>The first sex column I wrote when I was at NYU. Read it and weep (with tears of laughter). That's how I do it...
Sexuality on campus demands an open forum
The Washington Square News
Thursday, Sept. 7, 1995
Sex. It’s everywhere. Sex is on TV, in the movies, and in at least three out of every four popular songs released. It is used to sell everything from blue jeans and perfume to kitchenware and furniture. Recently, sex even began to be used in commercials to sell [Gasp!] condoms. Because our culture is so saturated with images and metaphors of sex, one would think that everyone in the U.S. has all the facts about sex and was very comfortable talking about the subject. However, this is one of the many wonderful ironies in America: we are surrounded by images of sex and sexuality, but are uncomfortable discussing it. Most Americans seem to know everything and nothing about sex at the same time.
Hence, it is important to talk about sex. In a country where rates of unintended pregnancies, sexually transmitted diseases, AIDS, and rape soar, it is even more important that it is discussed in an open, honest manner.
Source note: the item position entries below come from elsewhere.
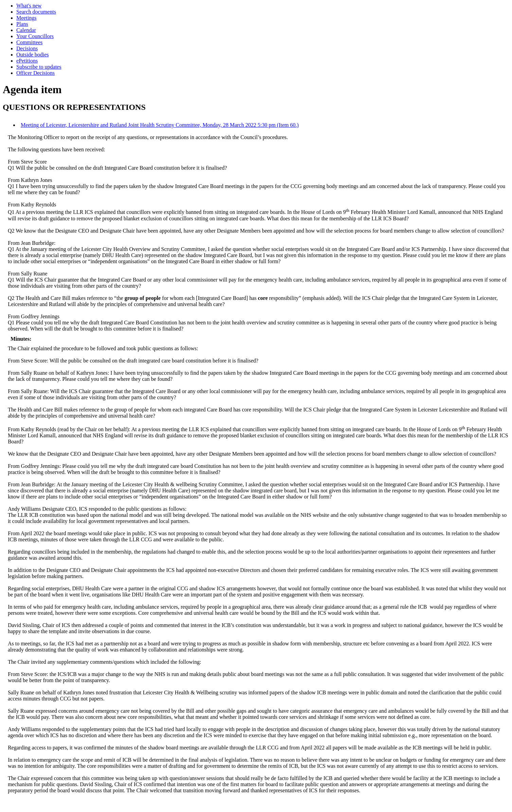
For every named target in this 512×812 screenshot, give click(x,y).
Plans (22, 24)
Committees (29, 42)
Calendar (26, 30)
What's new (29, 5)
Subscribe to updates (39, 67)
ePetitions (27, 61)
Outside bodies (33, 54)
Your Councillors (35, 36)
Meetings (27, 18)
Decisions (27, 48)
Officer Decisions (35, 73)
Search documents (36, 12)
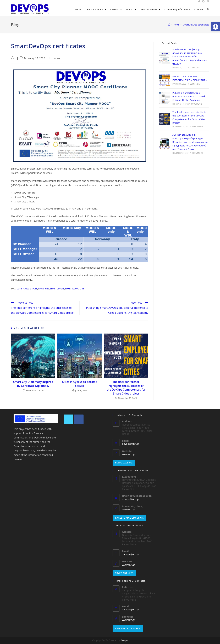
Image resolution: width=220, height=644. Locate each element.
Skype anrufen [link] (124, 573)
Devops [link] (124, 640)
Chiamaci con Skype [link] (128, 628)
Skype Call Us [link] (124, 463)
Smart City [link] (44, 288)
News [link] (57, 58)
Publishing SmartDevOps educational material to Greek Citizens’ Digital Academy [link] (189, 96)
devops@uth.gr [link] (130, 444)
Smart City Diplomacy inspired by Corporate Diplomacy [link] (33, 384)
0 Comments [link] (194, 68)
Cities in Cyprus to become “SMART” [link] (80, 384)
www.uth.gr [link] (128, 454)
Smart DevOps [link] (57, 288)
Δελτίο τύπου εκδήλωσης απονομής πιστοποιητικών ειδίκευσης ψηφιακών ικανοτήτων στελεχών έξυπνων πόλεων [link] (190, 56)
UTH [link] (82, 288)
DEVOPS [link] (34, 288)
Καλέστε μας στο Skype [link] (129, 518)
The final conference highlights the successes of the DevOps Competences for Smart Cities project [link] (126, 388)
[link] (216, 27)
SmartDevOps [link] (72, 288)
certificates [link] (23, 288)
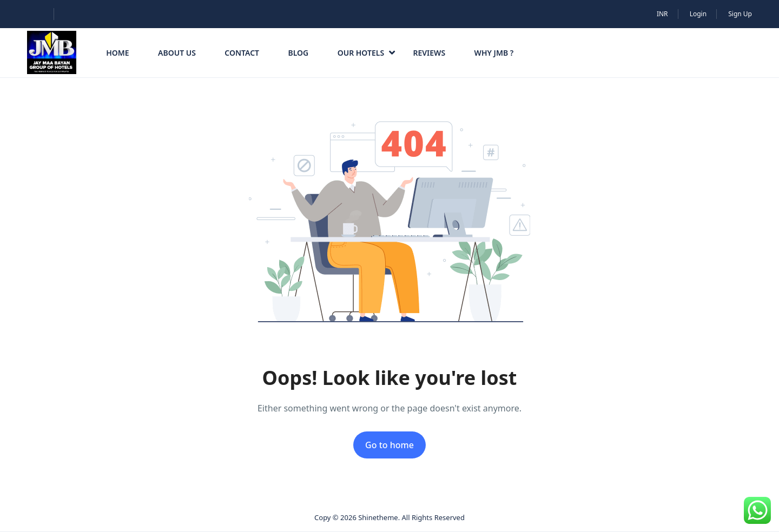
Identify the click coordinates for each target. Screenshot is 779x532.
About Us (177, 52)
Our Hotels (366, 52)
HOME (117, 52)
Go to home (390, 445)
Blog (298, 52)
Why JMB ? (494, 52)
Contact (242, 52)
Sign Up (740, 14)
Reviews (429, 52)
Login (698, 14)
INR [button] (662, 14)
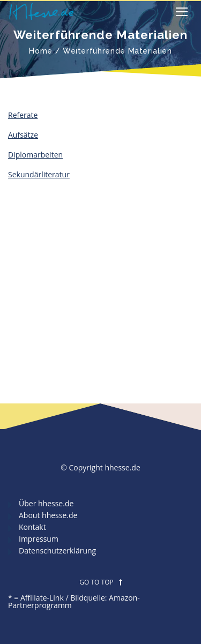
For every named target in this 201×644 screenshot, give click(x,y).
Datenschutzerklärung (57, 550)
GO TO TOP (100, 582)
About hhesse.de (48, 515)
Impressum (39, 538)
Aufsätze (23, 134)
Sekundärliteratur (39, 174)
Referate (23, 115)
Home (41, 51)
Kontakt (32, 527)
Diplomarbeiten (35, 154)
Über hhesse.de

There is plenty of “talk” about sex in America: whether it is actually myth or fact-based is another story. The messages we get about sex from the media, which are unfortunately the many people a main source of sexual information, are manifold. Depending on where you live in the country, and what resources you have access to, the messages can differ greatly. While the sophisticated denizens of New York City may find it ludicrous that many people believe that the missionary position [male superior] is sex, in Small Town, Bible Belt State, America, this may be the common belief. In certain areas, people know that there are more ways to assert sexuality than merely through intercourse, and in others, it is believed that abstinence and intercourse are the only options. Most disturbing is that many people learn that sex is something dirty that should not be discussed or that it is an act of violence. Even today, myths still circulate that men “need” more sex than women and that the only women who want and enjoy sex are whores. Of course, these myths could not be farther from the truth. The truth is that everyone, regardless of gender, race, or religion, has sexual needs. In addition, sex is supposed to be an enjoyable act, not just a necessary one in order to procreate.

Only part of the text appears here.